Grant News

Cabin Fever

In the late 1990s and early 2000s, Fort Collins citizens watched their history go up in smoke.  Arsonists were picking off vacant historic log cabins one by one, dimming what poet Thomas Moore called “the light of other days.”  The Strauss Cabin, built in 1864 and once used as a supply depot for stage coaches, burned down on May 5, 1999.  A year later, a rash of suspicious fires claimed eight other vacant structures.  On the night of February 16, 2002, the Poudre Fire Authority responded to a fire at the 1880s Strang Cabin.  Local historians despaired, citing the lack of extant buildings representing the region’s early settlement and agricultural heritage.  Preserving the few significant buildings that remained became a community priority.

The Franz-Smith Cabin, almost forgotten until 2000, benefited from that concern.  Built around 1882 by German immigrants Henry and Caroline Franz, this one-and-a-half-story log home was occupied by the Smith family from 1936 to 1948.  The Smiths sold their property to a developer years later, stipulating that the cabin be saved.  The Larimer County Historic Alliance assumed stewardship and moved it to a rural site north of town in 1988.  The Fort Collins Museum acquired the vacant cabin six years ago and moved it to a fenced courtyard adjacent to its own facility in 2000.  The city’s preservationists usually refrain from separating structures from their original historical context, but the building had already been moved once before.  More importantly, they couldn’t risk the potential loss of another symbol of the city’s early past.

The cabin’s relocation marked the first phase of a project meant to incorporate the cabin into the museum’s overall interpretive program.  Other buildings in the museum’s courtyard—a trapper’s cabin, a schoolhouse, and a home that served as an officer’s mess for Camp Collins—were all restored to their original condition.  But educators took a different tack with the Franz-Smith Cabin, deciding instead to return it to its 1920s and 1930s appearance in order to tell the story of Depression-era farming and how farmers remodeled older structures in the era of rural electrification.

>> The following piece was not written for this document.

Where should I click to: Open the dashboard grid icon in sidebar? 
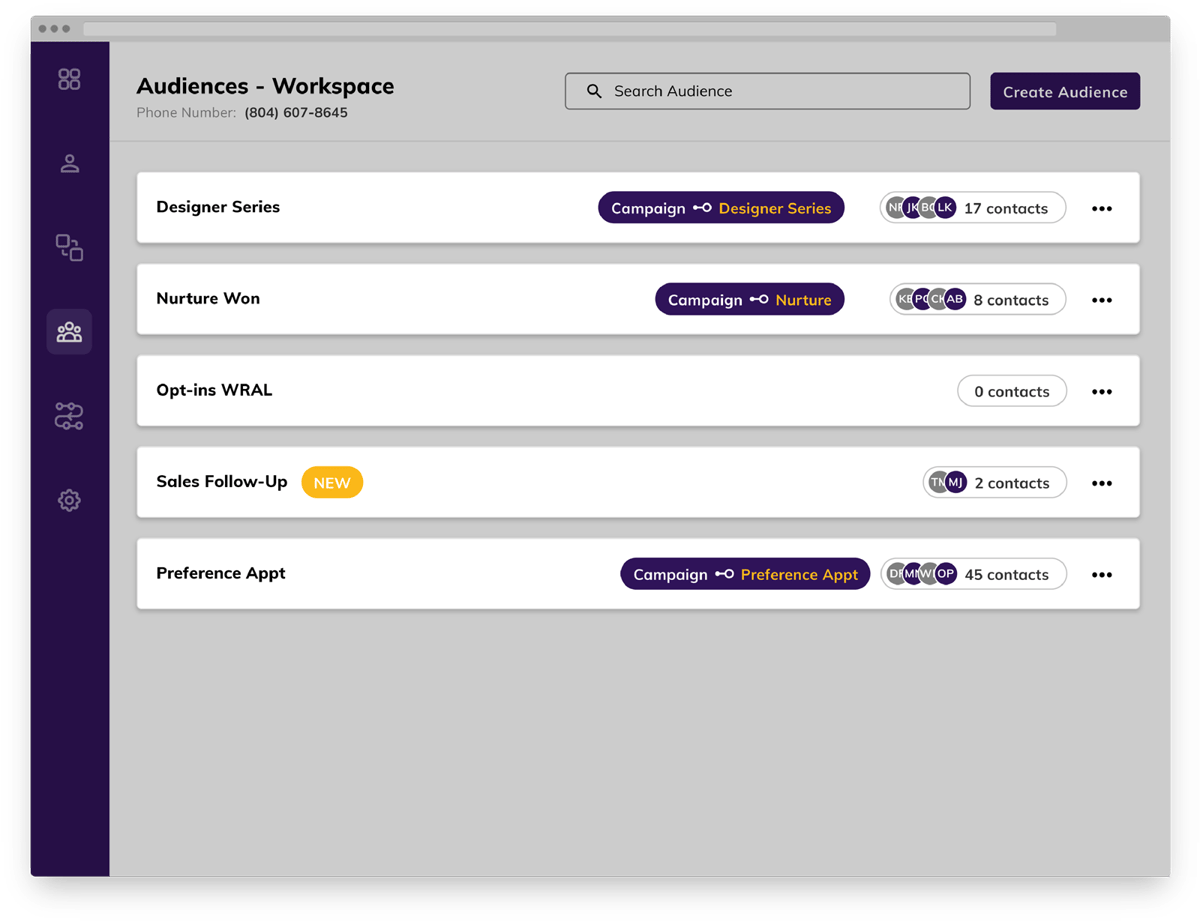[69, 79]
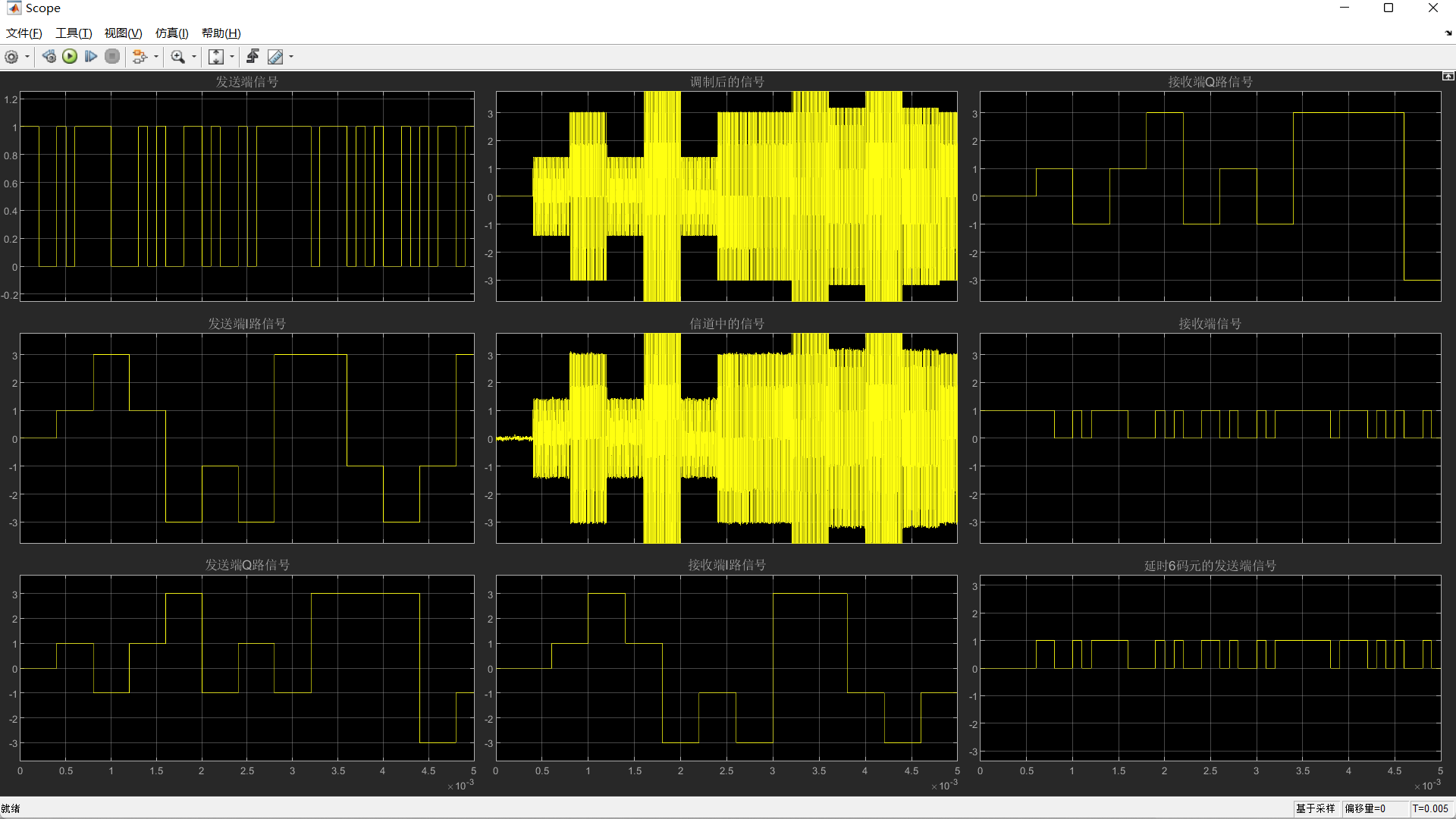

Supported by an $82,907 State Historical Fund grant, the museum replaced the cabin’s missing roof, restored the exterior walls, repaired windows and doors, and installed period light fixtures.  Secure behind an attractive iron fence, the building now complements the museum’s redesigned courtyard.  And the only fires visitors see are the ones lit in the minds of young visitors as they imagine the light of other days.